Por Fernando Guipatwana
(Nota introdutória: esta carta foi entregue depois de assistir a uma jovem ser violentamente atropelada por um veículo das Forças de Defesa e Segurança. Pensei que devia suspender a publicação deste texto. Esse meu silêncio seria uma forma de indignação contra essa barbaridade. Mas depois, achei que a devia manter estas palavras até como homenagem a essa jovem (que felizmente sobreviveu) e a todas as pessoas que foram vítimas da violência da polícia. Porque esta carta é um libelo contra essa violência e contra todas as formas de violência. Para fazer parar onda de tumultos vai ser preciso que os dois adversários pensem que a responsabilidade de criar a paz não cabe apenas ao que uns e outros chamam de “inimigo”)
Senhor Engenheiro Venâncio Mondlane
Por um acaso também eu sou engenheiro. Há uns dois anos que vivo na diáspora e isso também me aproxima da sua actual condição, embora o meu amigo seja um exilado forçado. Como muita gente eu sigo as suas lives. Os seus apelos são seguidos por muita gente. Não é preciso sermos engenheiros para saber: por mais popular que um líder seja, não pode comandar sozinho um movimento político de massas. Contudo, o senhor insiste em aparecer sozinho. Esta é a sua imagem de marca: sem equipe, sem estrutura, sem organização. É assim que senhor quer, tudo bem. Mas a partir do momento que manda para a rua milhares de pessoas e faz isso sem nenhuma estrutura de base para apoiar e enquadrar esses manifestantes, o senhor sabe bem que tudo pode acontecer. A partir do momento em que se tornam reais, essas manifestações deixam de ser “suas”. E podem converter-se em qualquer outra coisa. O mais provável é que se transformem em momentos de caos e desordem. Com a polícia que temos (e cujas intervenções violentas que eu condeno em absoluto) acaba por ser inevitável que aconteçam confrontos em que são os mais jovens e os mais indefesos quem mais sofre.
Não sou ninguém para o julgar. Mas sou alguém para lhe dizer que, como cidadão, fico apreensivo que não tenha nenhuma preocupação com a segurança daqueles que o senhor comanda. É como um general que no alto do seu castelo (localizado bem longe do campo de batalha) mandasse gente comum para a frente de batalha. É um general que tem tanta crença na sua própria voz de comando que não precisa de assegurar que, no terreno, tudo corra bem com os manifestantes, com os não-manifestantes, com a cidade e com todo o país.

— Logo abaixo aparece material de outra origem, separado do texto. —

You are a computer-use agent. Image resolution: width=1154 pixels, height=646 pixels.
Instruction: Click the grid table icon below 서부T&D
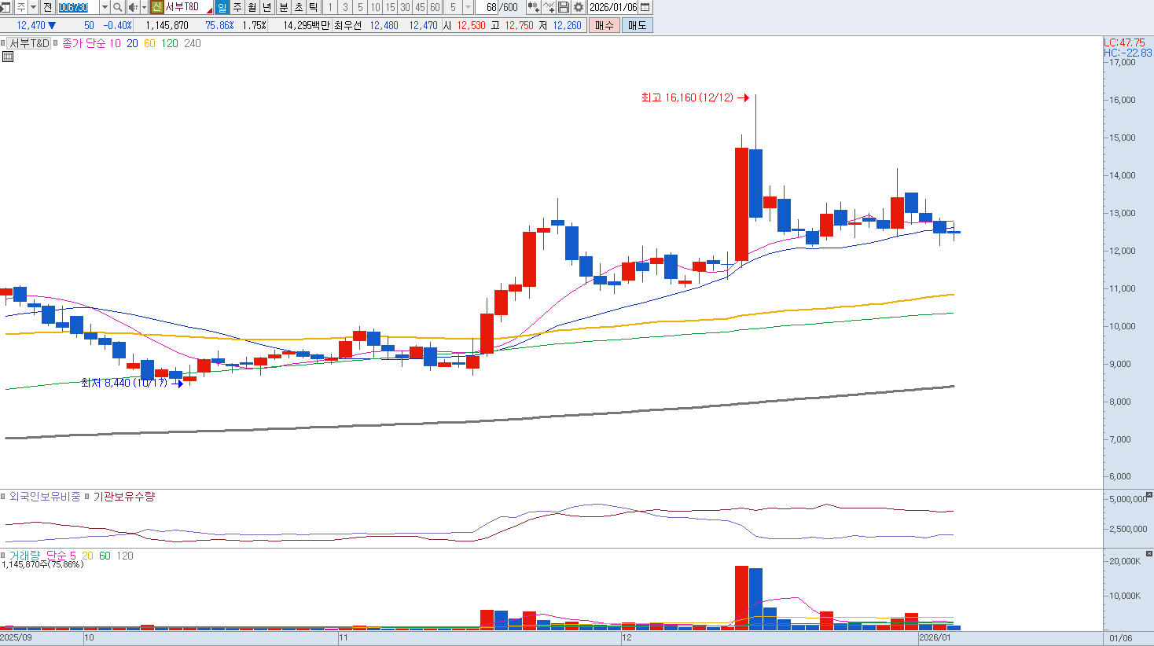pyautogui.click(x=8, y=57)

Na realidade, os danos colaterais das suas investidas começam já a pesar sobre as pessoas mais humildes. Quando terminarem as suas “lives” (e ninguém sabe quando irão terminar) quantos serviços, quantas empresas, quantos empregos restarão? O que restará para nós que nos queremos reerguer e reencontrarmo-nos como irmãos? Pensamos sempre que os outros têm toda a culpa. Mas vale a pena o senhor sentar-se frente a Deus e avaliar com verdade que alguma responsabilidade lhe pode ser atribuída. Essa responsabilidade está sobretudo na possibilidade de colocar um ponto final nestes dias tão sofridos e tumultuosos.
Por isso, caro engenheiro: em nome de uma solução pacífica e ordeira peço-lhe que use corretamente o poder que efetivamente o senhor detém. Utilize formas pacíficas de intervenção. Formas que tanto impacto tiveram como o uso da roupa preta, como a das panelas, como a das canções entoadas em uníssono. Mas não permita situações de desordem pública que serão sempre aproveitadas por gente mal-intencionada.
Temos todos de condenar a violência despropositada das forças de ordem e segurança. Hoje mais do que nunca. Sem que haja comparação (a intervenção da polícia representa um acto de uma instituição do Estado) há outras formas de violência que se repetiram ontem nas cidades de Maputo e Matola. Jovens voltaram a apedrejar carros, voltaram a apedrejar agentes da polícia (que são pessoas do povo), barricaram estradas, forçaram pessoas a sair das viaturas, obrigaram pessoas a empunhar cartazes. Não seria isso que o senhor desejava. Mas esses jovens descomandados gritam pelo seu nome, acreditando estar a obedecer aos seus desígnios.
Por tudo isto, meu caro engenheiro, eu peço: pense, bem, o senhor não é um cidadão comum que pode dizer o que lhe apetece na internet. O senhor é um dirigente político. A sua responsabilidade é prevenir que os seus apelos degenerem nestes diferentes tipos de violência. A ideia de paralisar as estradas é, em si mesma, uma violência. É uma enorme violência forçar o povo das periferias (que são a maioria e a mais pobre dos citadinos) a ter de ir a pé quilómetros ou mesmo a deixar de ir trabalhar.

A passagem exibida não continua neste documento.